Problem to work on: Once the line containing "Where should I click to: Collapse" is found in the data below, repeat it and every later line exactly, leaving the pictures out.
Segment Start: Data records
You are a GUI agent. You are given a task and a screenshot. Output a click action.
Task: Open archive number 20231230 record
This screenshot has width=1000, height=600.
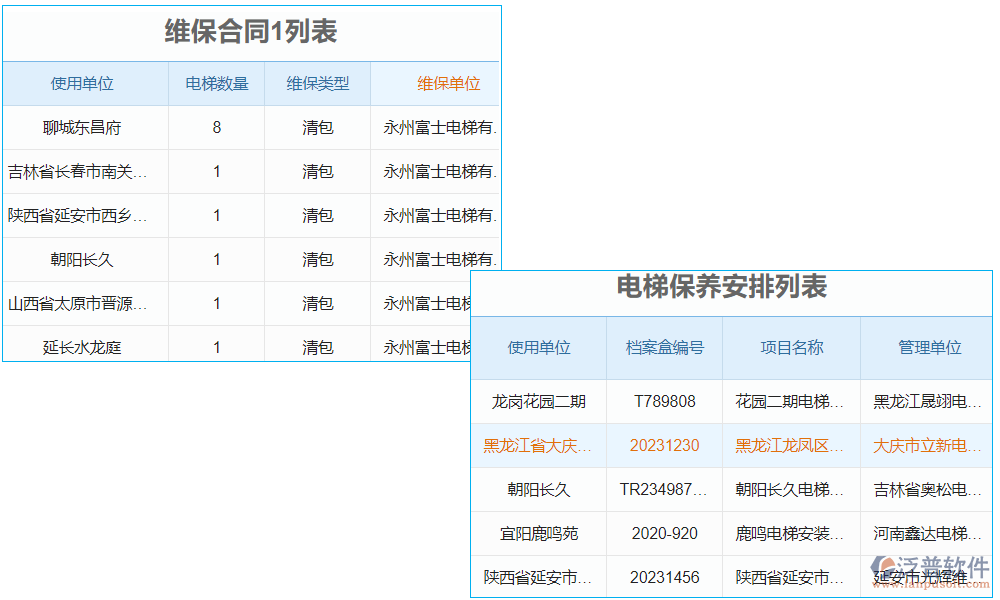(664, 445)
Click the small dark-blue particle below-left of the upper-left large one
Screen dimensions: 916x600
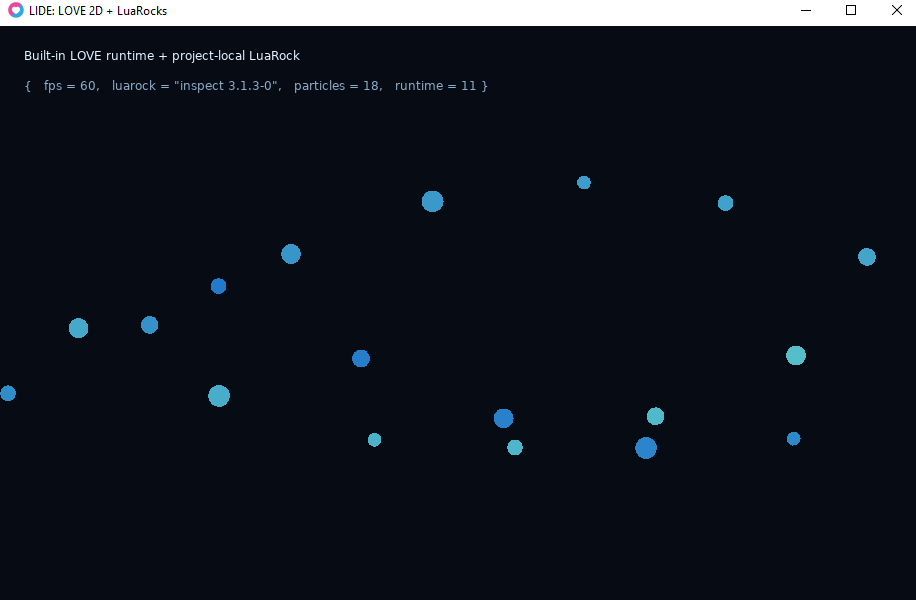(218, 286)
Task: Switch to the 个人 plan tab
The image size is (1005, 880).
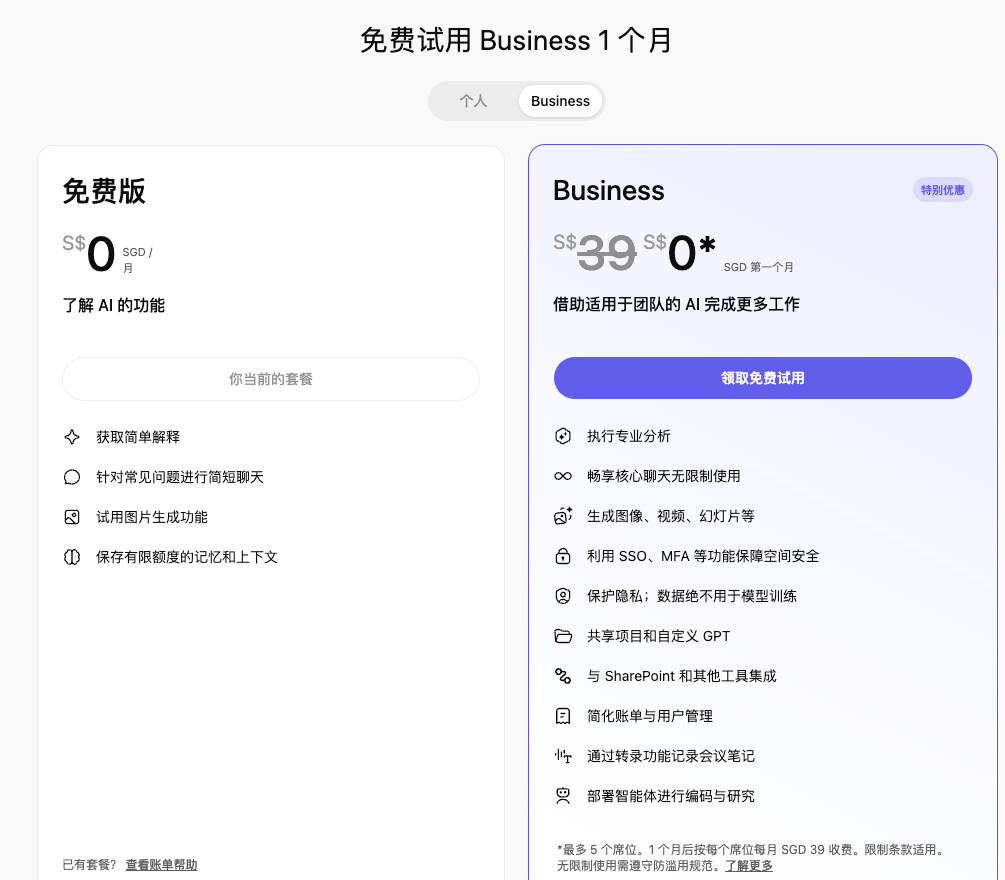Action: pyautogui.click(x=474, y=101)
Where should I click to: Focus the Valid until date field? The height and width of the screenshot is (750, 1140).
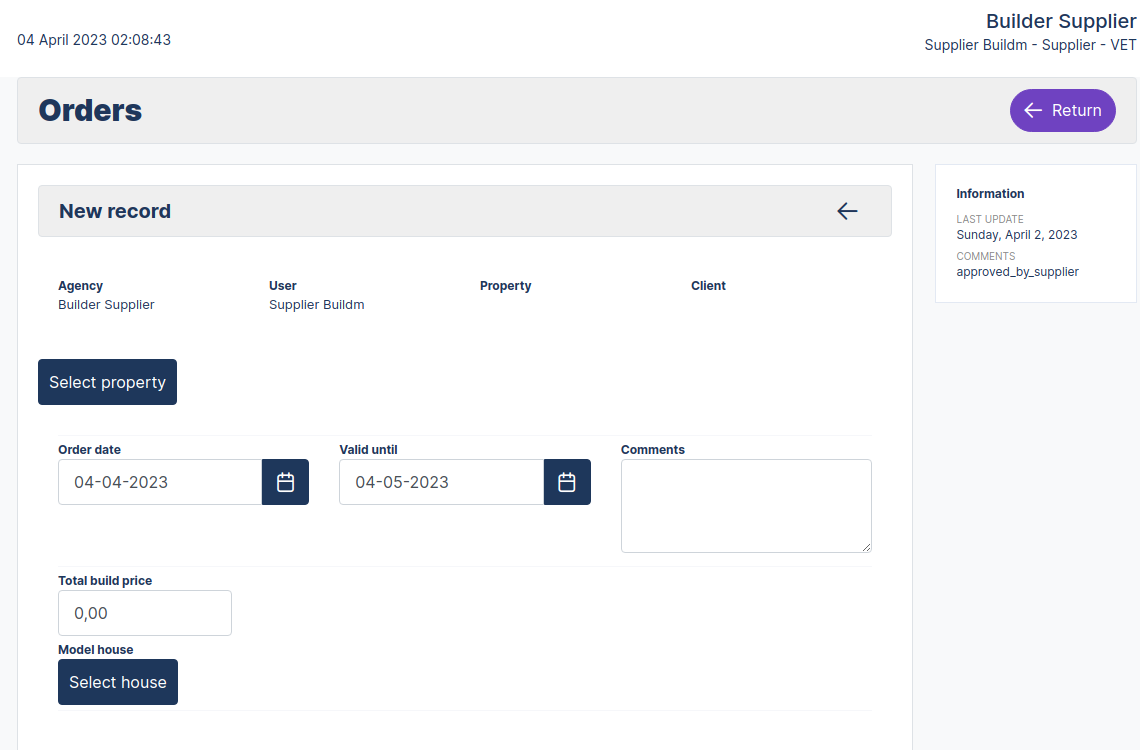tap(441, 482)
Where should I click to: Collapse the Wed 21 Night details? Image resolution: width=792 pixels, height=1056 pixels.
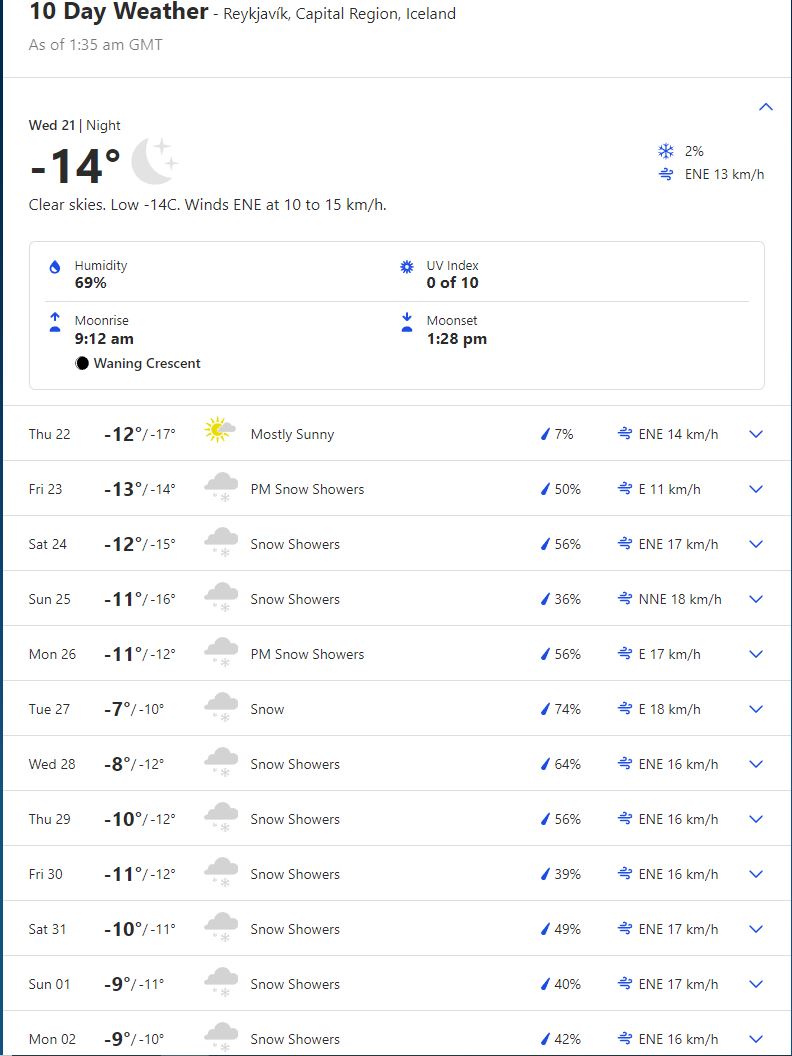point(766,106)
Segment End: Data records
Task answer:
Where should I click to: Collapse the Wed 21 Night details? Image resolution: width=792 pixels, height=1056 pixels.
point(766,106)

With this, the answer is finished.